Wicepremier Borys Kolesnikow powiedział Polskiemu Radiu, że miasta muszą być przygotowane na przyjęcie kibiców nie znających ani ukraińskiego, ani rosyjskiego. Do czerwca należy umieścić drogowskazy, wydać przewodniki, w tym elektroniczne, a także przygotować stewardów i wszystkich, którzy będą spotykać się z gośćmi.

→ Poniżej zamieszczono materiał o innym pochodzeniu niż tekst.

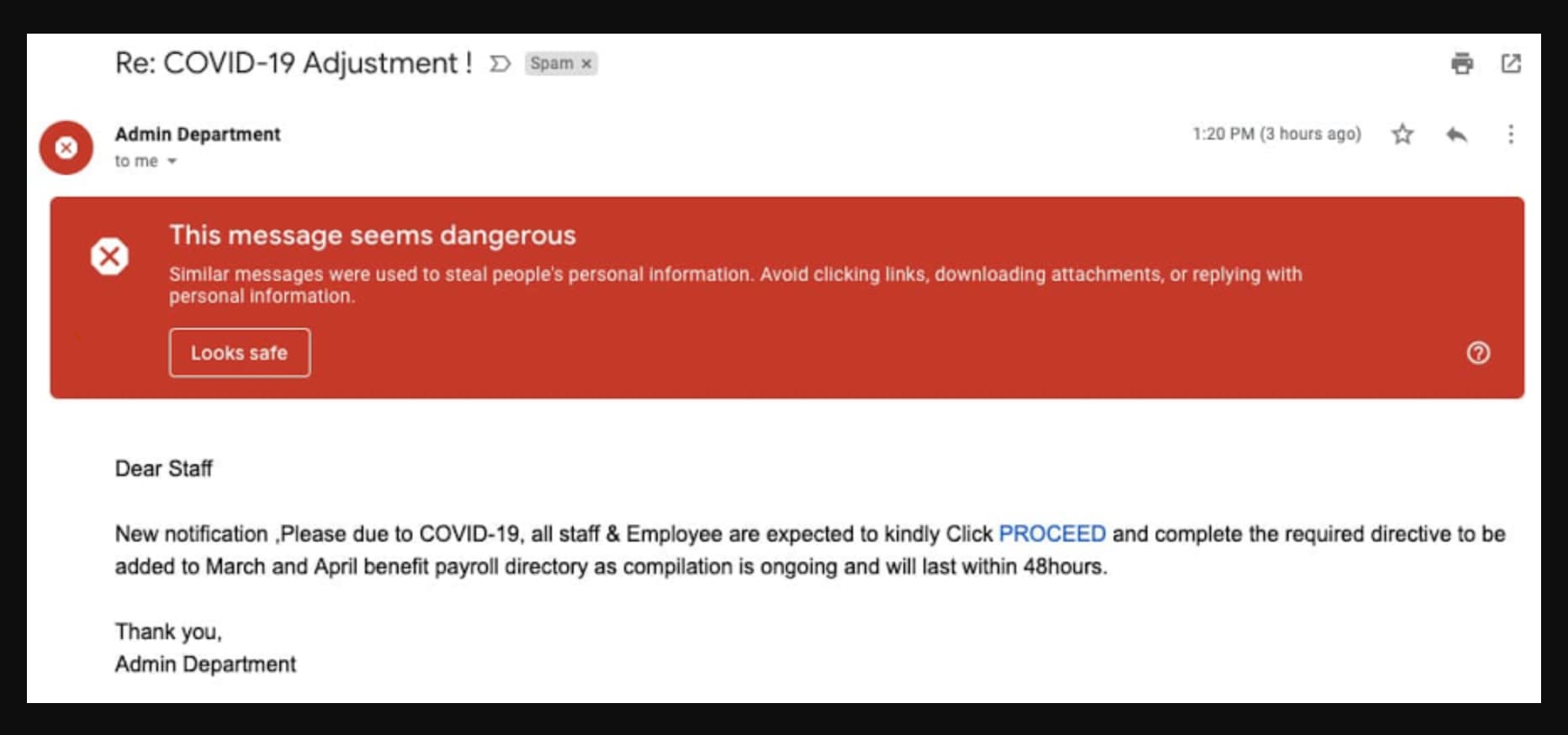
Task: Remove the Spam label with its x
Action: [587, 63]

Wolontariusze z ruchu EuroPatrol od kilku miesięcy sporawdzają przygotowanie tych wszystkich, którzy będą mieli kontakt z kibicami. Udając anglojęzycznych turystów starają się kupić bilet na dworcu kolejowym, uzyskać pierwszą pomoc na autobusowym i znaleźć toaletę w centrum miasta. Mykoła Worobiow z EuroPatrolu zaznacza, że nie jest to łatwe. Już teraz można stwierdzić, że ani lekarze, ani milicjanci nie nauczą się angielskiego. "Cała nadzieja w wolontariuszach. Jeżeli nie będą oni przygotowani to Ukraina popsuje swój wizerunek" - dodaje.
Najlepiej przygotowanym miejscem do obsługi obcokrajowców jest lotnisko w Boryspolu, najgorzej - dworzec autobusowy. Na dworcu kolejowym tylko w jednej kasie jest anglojęzyczna obsługa.